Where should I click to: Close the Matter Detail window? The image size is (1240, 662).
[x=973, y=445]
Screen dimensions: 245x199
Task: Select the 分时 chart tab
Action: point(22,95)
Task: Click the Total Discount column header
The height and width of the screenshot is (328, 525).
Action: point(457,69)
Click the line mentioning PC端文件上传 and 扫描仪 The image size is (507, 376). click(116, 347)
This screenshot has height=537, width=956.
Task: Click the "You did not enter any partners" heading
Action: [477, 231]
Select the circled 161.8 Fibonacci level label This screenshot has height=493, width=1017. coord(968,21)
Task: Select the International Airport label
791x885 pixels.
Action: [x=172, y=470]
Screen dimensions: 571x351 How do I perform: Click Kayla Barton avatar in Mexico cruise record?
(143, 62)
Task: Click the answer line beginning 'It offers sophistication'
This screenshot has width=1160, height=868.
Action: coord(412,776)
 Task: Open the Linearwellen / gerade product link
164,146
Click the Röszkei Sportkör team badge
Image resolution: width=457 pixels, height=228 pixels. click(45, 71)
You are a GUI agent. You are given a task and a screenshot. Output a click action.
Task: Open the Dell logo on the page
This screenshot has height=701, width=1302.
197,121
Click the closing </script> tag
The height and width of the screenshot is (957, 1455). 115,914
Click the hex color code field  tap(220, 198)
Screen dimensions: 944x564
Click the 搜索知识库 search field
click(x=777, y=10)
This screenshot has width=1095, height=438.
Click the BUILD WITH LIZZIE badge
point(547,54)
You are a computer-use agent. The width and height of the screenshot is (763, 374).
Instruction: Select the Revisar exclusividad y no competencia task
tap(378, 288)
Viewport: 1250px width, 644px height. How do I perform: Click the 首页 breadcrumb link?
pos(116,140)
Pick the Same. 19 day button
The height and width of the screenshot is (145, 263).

☆ ☆ ☆

_AUFGABE_: Gib bitte die gesamte Auflistung oben Zeile für Zeile unverändert wieder.

_KORREKTE AUSGABE_:
Where should I click to: Close the Matter Detail window? The image size is (1240, 662).
[x=973, y=445]
Screen dimensions: 245x199
Task: Select the 分时 chart tab
Action: point(22,95)
Task: Click the Total Discount column header
The height and width of the screenshot is (328, 525).
Action: point(457,69)
Click the line mentioning PC端文件上传 and 扫描仪 The image size is (507, 376). click(116, 347)
This screenshot has height=537, width=956.
Task: Click the "You did not enter any partners" heading
Action: [477, 231]
Select the circled 161.8 Fibonacci level label This screenshot has height=493, width=1017. coord(968,21)
Task: Select the International Airport label
791x885 pixels.
Action: [x=172, y=470]
Screen dimensions: 571x351 How do I perform: Click Kayla Barton avatar in Mexico cruise record?
(143, 62)
Task: Click the answer line beginning 'It offers sophistication'
This screenshot has width=1160, height=868.
Action: coord(412,776)
 Task: Open the Linearwellen / gerade product link
164,146
Click the Röszkei Sportkör team badge
Image resolution: width=457 pixels, height=228 pixels. click(45, 71)
You are a GUI agent. You are given a task and a screenshot. Output a click action.
Task: Open the Dell logo on the page
This screenshot has height=701, width=1302.
197,121
Click the closing </script> tag
The height and width of the screenshot is (957, 1455). 115,914
Click the hex color code field  tap(220, 198)
Screen dimensions: 944x564
Click the 搜索知识库 search field
click(x=777, y=10)
This screenshot has width=1095, height=438.
Click the BUILD WITH LIZZIE badge
point(547,54)
You are a computer-use agent. The width and height of the screenshot is (763, 374).
Instruction: Select the Revisar exclusividad y no competencia task
tap(378, 288)
Viewport: 1250px width, 644px height. How do I perform: Click the 首页 breadcrumb link?
pos(116,140)
Pick the Same. 19 day button
The height and width of the screenshot is (145, 263).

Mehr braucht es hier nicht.